UNFPA, the UN sexual and reproductive health agency, is sounding the alarm on a profound humanitarian crisis unfolding in Gaza, where severe food deprivation, a shattered healthcare system, and immense psychological stress are leading to catastrophic birth outcomes for pregnant women and newborns, threatening the survival of an entire generation.

New data for the first six months of 2025, from the Ministry of Health, Gaza, paints a harrowing picture of the impacts of the dire conditions across the Strip on new life.

From January to June 2025:

  • Births sharply declined: In the first half of 2025, 17,000 births were recorded, marking a significant decrease from the 29,000 births reported during the corresponding period in 2022. This represents a decline of over 41 percent in the birth rate within just three years.*
  • Newborn deaths: At least 20 newborns died within 24 hours of birth.
  • Newborns at risk: 33 percent of babies–5,560–were born prematurely, underweight or required admission to neonatal intensive care.

The statistics underscore the profound challenges faced by mothers and newborns in an environment where health care is being systematically targeted, with starvation and the deprivation of basic necessities driving these outcomes.

“The scale of suffering for new mothers and their babies in Gaza is beyond comprehension,” said Laila Baker, Regional Director for the Arab States at UNFPA. “Every mother and child deserves the right to a safe birth and a healthy start to life. What we are witnessing is a systematic denial of these fundamental rights, pushing an entire generation to the brink.”

Hospitals and health facilities that remain partially functional–the majority have been damaged or destroyed–are increasingly losing the capacity to keep mothers and babies alive. Seventy percent of essential medicines are out of stock, and half of all medical equipment is damaged, severely reducing access to critical newborn care by 70 percent.

The breakdown of referral systems, with ambulance services reduced to a bare minimum, and severe lack of transport mean pregnant women are unable to access antenatal care or reach hospitals for delivery, turning treatable complications into preventable deaths.

Despite the desperate needs, humanitarian aid remains severely obstructed. UNFPA alone has 170 trucks loaded with desperately needed supplies, including containerized maternity units, maternal health medicines, ultrasounds, and portable incubators, which have been stranded at borders since early March 2025.

UNFPA calls on Israel to allow unimpeded, sustained and demilitarized humanitarian aid into Gaza without delay, including fuel, medical supplies, and nutritional support. Every moment lost means more preventable loss of life and unimaginable suffering for the most vulnerable.

Corrections: The press release originally said two years which has now been revised to three years.

The press release originally stated that there had been 220 maternal deaths in Gaza in the first six months of 2025. The figure 220 refers to the total number of stillbirths in the first six months of 2025, not the number of mothers who died.

▶ Exercise brief:
According to the press release on births in Gaza, how many UNFPA trucks of supplies have been stranded at borders since early March 2025? The material comes from a separate source.

▶ Extracted entries:
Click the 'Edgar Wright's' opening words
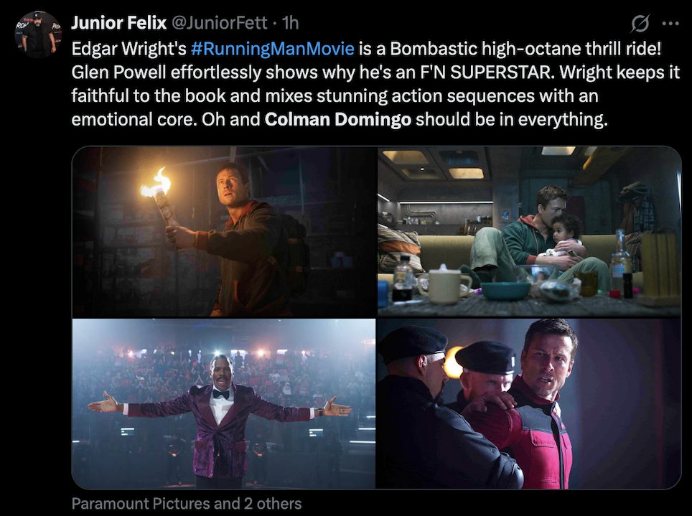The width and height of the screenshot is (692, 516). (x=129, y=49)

---

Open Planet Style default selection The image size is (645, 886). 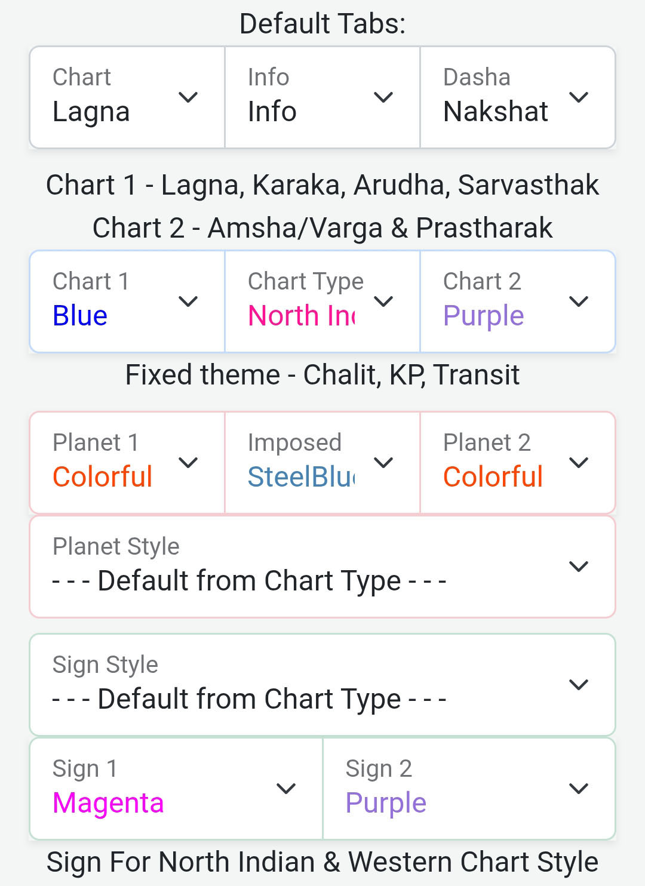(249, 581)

==

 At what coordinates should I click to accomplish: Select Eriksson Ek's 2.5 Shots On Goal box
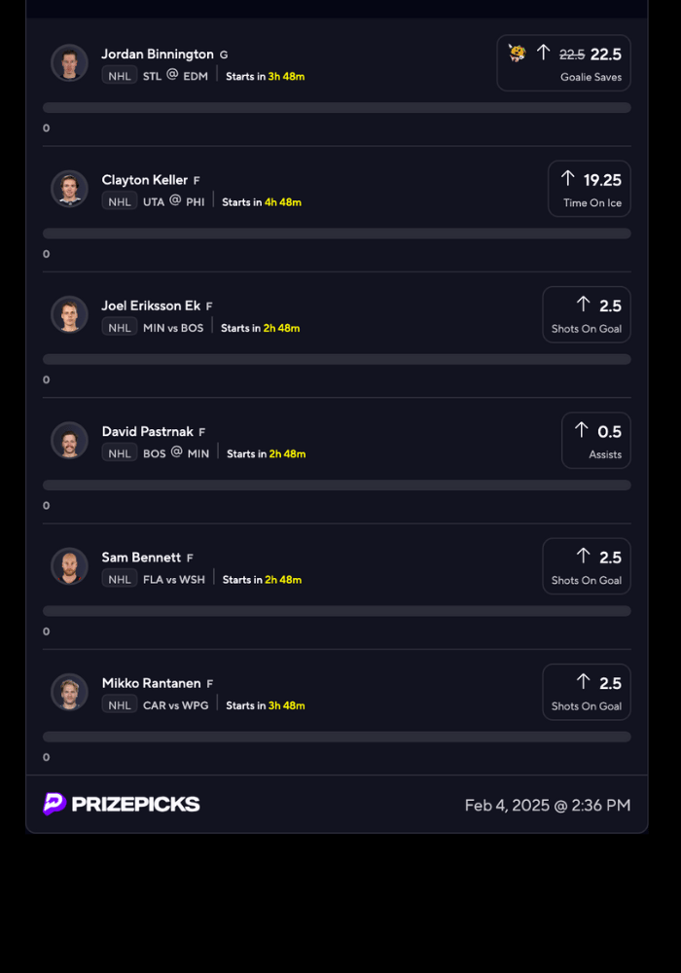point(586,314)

▶ Task answer:
170 trucks.